You may recall that in 2018 lawmakers raided the state’s voter-approved Environment & Natural Resources Trust Fund. In response, FMR joined eight other conservation organizations to initiate a lawsuit, resulting in a fix to the raid earlier this session.

Unfortunately, the Senate wants to raid the fund yet again, in clear violation of Minnesota's constitution. (Read more about the raid and Senate rollbacks in this legi blog post.) 

FMR (amongst many others, including Strib outdoors columnist Dennis Anderson) strongly opposes the Senate's attempt to raid nearly $20 million from this voter-created and voter-approved trust fund.
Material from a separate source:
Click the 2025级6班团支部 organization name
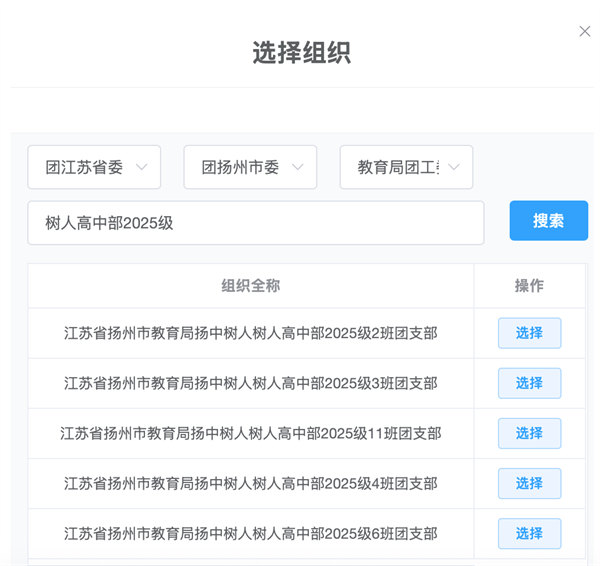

It should be used as voters intended, not to fund core functions of state government like State Park operations and wastewater treatment meant to be funded through the normal general bonding.  

Programs and provisions we support

While there's a variety of policy provisions being fleshed out, here's where we stand on some of the most high-profile items under consideration.

In addition to their environment budget, FMR supports these House positions:
• Neonicotinoid-free Wildlife Management Areas
Prohibiting a risky class of insecticides in state-owned wildlife management areas gives pollinators a safe haven. 
• Planting natives and “Lawns to Legumes” for pollinators
This program would provide $637,000 in cost-share grants for planting residential lawns with native vegetation and pollinator-friendly forbs and legumes.
• Reinstating the MPCA Citizens’ Board
There should be public participation in the decisionmaking on the environmental issues facing our communities. (Read more in this letter of support.)
• Preventing salt pollution
This new voluntary certification program trains salt applicators on best practices and secures limits on slip-and-fall liability when proper deicing practices are used. This improves our business climate while reducing chloride pollution to our waters.

What we oppose

In addition to opposing their environment general fund cuts and trust fund raid, FMR disagrees with many Senate's provisions. 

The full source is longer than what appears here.